Screenshot grounding data
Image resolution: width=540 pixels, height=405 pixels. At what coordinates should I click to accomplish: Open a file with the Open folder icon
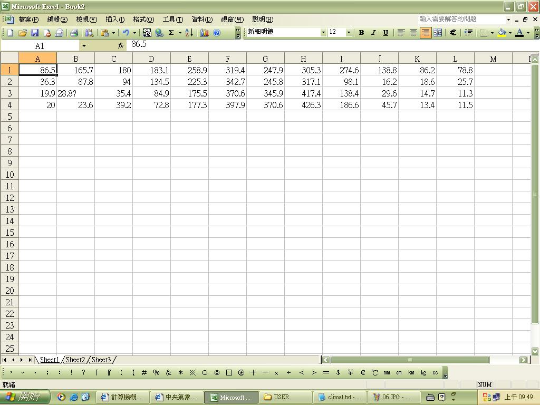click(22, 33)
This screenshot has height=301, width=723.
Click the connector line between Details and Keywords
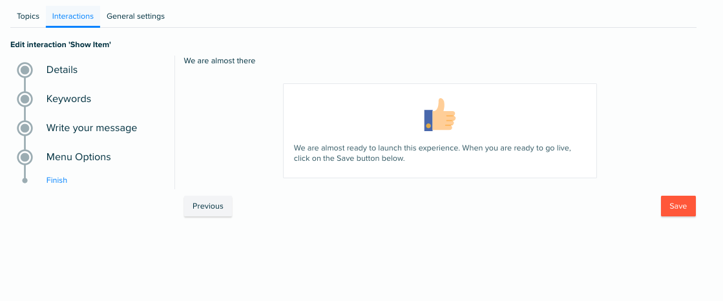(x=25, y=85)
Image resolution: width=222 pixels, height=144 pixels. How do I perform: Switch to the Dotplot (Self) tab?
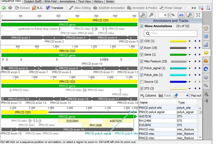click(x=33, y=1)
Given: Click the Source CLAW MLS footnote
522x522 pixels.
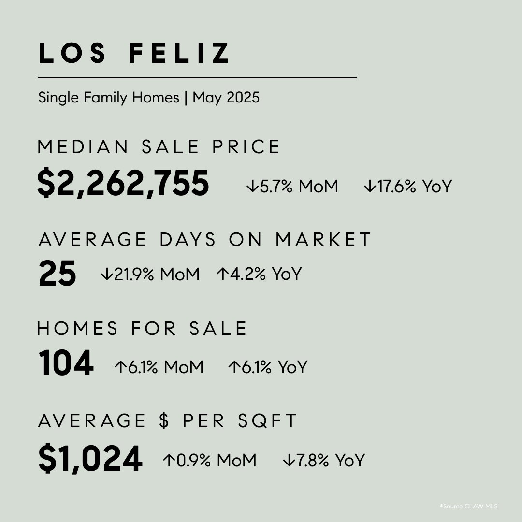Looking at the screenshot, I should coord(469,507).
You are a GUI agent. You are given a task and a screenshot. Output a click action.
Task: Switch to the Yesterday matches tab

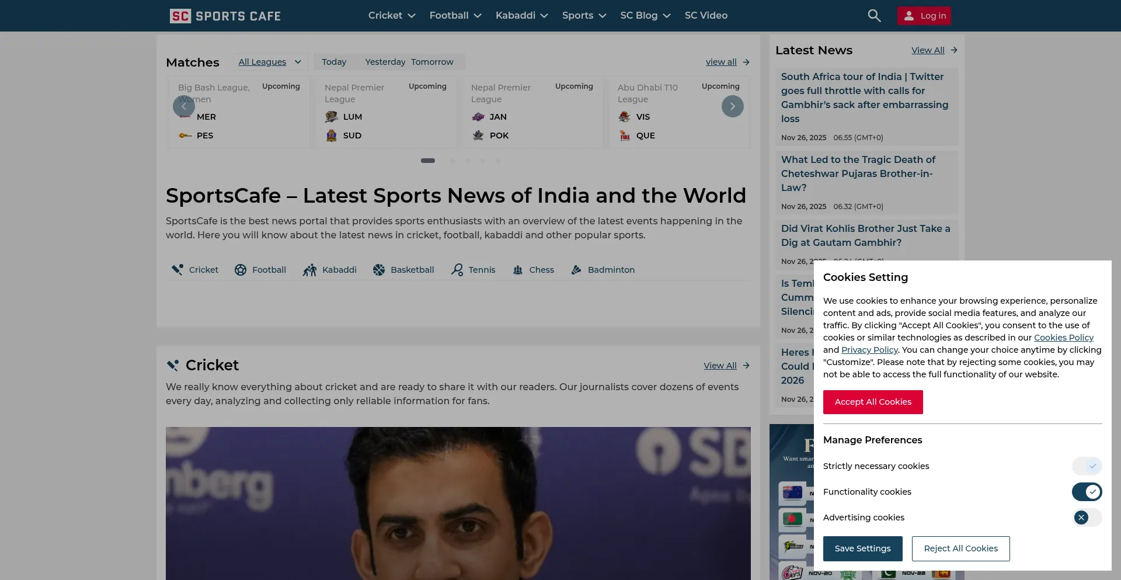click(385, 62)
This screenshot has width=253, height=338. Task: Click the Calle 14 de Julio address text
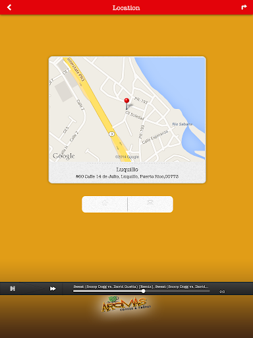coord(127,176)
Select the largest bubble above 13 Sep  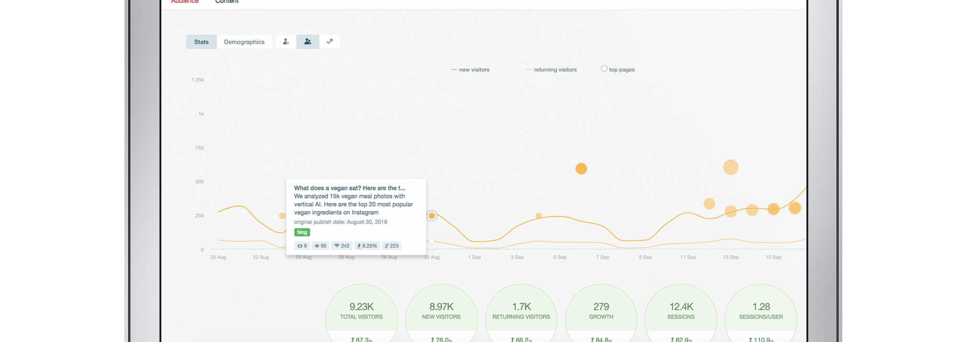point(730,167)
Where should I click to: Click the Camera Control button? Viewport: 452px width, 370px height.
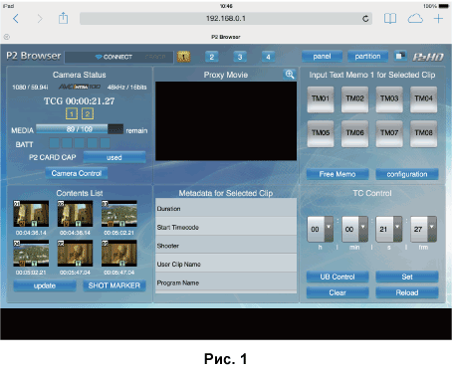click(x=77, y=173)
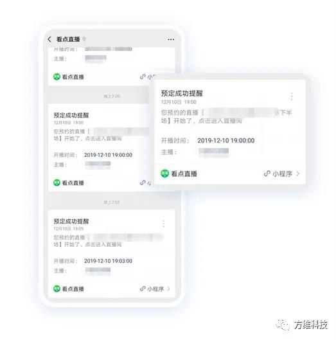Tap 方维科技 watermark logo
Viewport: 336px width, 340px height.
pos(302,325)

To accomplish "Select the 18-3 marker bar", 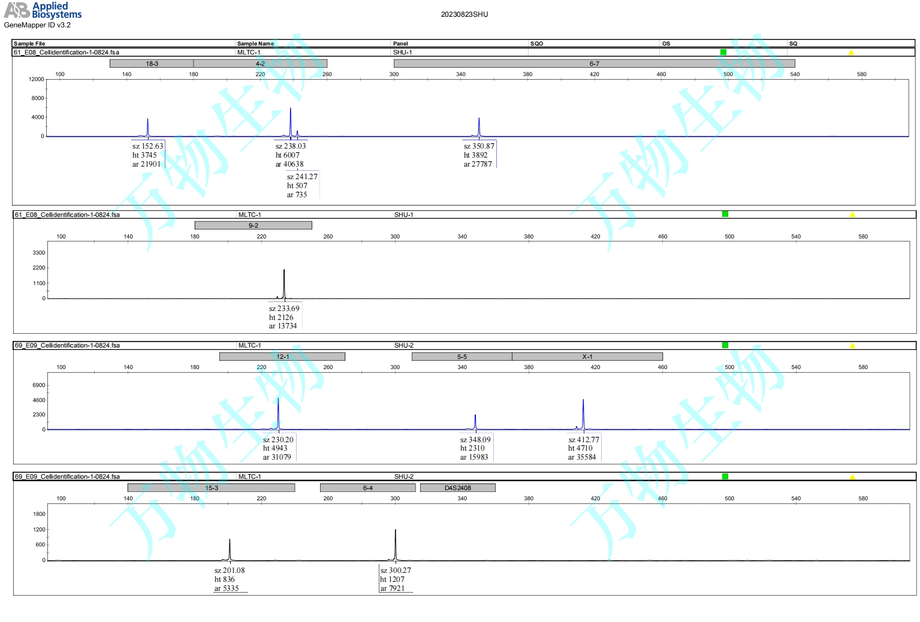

INSTRUCTIONS TO FOLLOW —
Your task is to set down exactly the lines that run from the line holding "Where should I" through the close of the entries, including both ends. Pictures stay out.

WRITTEN REPLY —
Where should I click to: Click the Camera Control button? Viewport: 452px width, 370px height.
click(x=77, y=173)
Tap 方维科技 watermark logo
Viewport: 336px width, 340px height.
pos(302,325)

To accomplish "Select the 18-3 marker bar", 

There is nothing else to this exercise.